Toute la vérité du monde se concentrait dans ce crachat. C'était la matière même de la vie. Son agresseur ne pouvait certainement pas deviner comment était mort le père de l'adolescent, mais il savait que dans leur orphelinat il n'y avait que cela: des enfants de parents déchus, souvent des héros déchus, morts en prison, exécutés pour ne pas ternir l'image du pays. Les enfants s'inventaient, pour pères, des explorateurs du pôle Nord happés par les glaces, des pilotes de guerre disparus. Le mot-crachat le prive à jamais de cette fiction acceptée d'un accord tacite.

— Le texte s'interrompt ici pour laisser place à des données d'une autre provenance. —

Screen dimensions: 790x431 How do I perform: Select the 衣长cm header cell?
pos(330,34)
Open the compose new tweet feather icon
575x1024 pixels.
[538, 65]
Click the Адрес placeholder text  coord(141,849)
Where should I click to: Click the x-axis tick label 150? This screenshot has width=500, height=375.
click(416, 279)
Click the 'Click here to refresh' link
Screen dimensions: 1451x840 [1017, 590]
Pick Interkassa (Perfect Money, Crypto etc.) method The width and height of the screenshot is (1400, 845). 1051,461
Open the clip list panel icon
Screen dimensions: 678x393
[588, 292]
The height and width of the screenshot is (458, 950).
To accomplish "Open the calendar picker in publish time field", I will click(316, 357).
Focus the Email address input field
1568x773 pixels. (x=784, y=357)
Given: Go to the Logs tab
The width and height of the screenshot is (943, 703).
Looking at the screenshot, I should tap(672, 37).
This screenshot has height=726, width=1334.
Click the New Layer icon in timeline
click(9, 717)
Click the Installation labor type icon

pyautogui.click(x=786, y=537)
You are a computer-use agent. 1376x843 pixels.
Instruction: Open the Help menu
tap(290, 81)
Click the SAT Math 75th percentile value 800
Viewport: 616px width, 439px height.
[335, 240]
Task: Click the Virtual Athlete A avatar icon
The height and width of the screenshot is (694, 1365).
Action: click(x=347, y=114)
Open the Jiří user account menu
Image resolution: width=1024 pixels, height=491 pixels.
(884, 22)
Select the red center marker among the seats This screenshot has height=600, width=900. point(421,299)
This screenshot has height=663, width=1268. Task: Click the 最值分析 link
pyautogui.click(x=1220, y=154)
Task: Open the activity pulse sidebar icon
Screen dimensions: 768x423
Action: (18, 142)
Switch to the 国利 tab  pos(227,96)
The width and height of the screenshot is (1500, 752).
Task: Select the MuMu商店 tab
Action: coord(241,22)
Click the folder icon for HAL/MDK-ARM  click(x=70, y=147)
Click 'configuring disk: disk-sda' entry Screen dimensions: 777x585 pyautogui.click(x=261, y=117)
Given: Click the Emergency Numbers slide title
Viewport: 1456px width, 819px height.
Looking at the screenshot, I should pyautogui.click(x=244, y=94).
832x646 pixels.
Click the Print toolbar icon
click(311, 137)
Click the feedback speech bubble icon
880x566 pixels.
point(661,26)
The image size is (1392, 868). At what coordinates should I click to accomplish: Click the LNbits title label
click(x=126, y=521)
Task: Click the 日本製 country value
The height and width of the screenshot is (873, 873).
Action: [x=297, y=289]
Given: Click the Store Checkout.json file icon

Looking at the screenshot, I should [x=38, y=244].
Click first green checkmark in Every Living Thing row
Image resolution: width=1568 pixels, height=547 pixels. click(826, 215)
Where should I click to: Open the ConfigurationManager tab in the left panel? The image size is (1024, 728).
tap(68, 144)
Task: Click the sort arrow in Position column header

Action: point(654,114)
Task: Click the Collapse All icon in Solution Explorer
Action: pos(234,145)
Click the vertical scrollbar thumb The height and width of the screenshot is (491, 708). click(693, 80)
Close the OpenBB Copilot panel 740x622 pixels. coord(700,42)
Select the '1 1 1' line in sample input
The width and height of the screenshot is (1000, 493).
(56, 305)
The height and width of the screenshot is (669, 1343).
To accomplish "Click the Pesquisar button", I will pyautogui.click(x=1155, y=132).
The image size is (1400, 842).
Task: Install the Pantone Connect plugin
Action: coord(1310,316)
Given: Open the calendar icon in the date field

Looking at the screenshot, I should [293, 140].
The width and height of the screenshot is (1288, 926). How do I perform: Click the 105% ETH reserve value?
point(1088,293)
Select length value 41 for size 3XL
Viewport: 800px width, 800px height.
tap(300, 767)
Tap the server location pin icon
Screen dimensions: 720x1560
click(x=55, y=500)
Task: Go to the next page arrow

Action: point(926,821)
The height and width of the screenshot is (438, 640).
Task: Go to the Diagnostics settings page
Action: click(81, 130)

La femme a interrompu sa lecture. Elle a dû sentir son inattention. Elle se lève, va à l'armoire, retire un cintre. L'adolescent toussote, en se préparant une voix dure qui va interroger, accuser, railler. Surtout railler ces samedis soir, son ancien paradis, avec ces lectures au milieu des claquements des rails, des sanglots avinés, au milieu d'un grand néant enneigé habité à contrecœur qui est leur pays. Il se tourne vers la femme, mais ce qu'elle dit devance d'une seconde l'aigreur des mots dont il sentait déjà la brûlure dans sa gorge.

«Regarde, j'ai cousu ça pour toi, dit-elle en déployant une chemise en gros coton gris-vert. Une vraie vareuse de soldat, n'est-ce pas? Tu pourras la mettre lundi.»

L'adolescent prend ce cadeau et reste muet. D'un geste machinal, il caresse le tissu, remarque les lignes de points très réguliers bien que faits à la main. À la main… Avec une douleur subite, il pense à cette main droite, à la main mutilée par un éclat de bombe, à ces doigts gourds qu'il a fallu forcer pour maîtriser le va-et-vient de l'aiguille. Il comprend que la vérité du monde n'est rien sans cette main barrée d'une longue cicatrice. Que ce monde n'aurait pas de sens si l'on oubliait la vie de cette femme venue d'ailleurs et qui a partagé, sans broncher, le destin de ce grand néant blanc avec ses guerres, sa cruauté, sa beauté, sa douleur.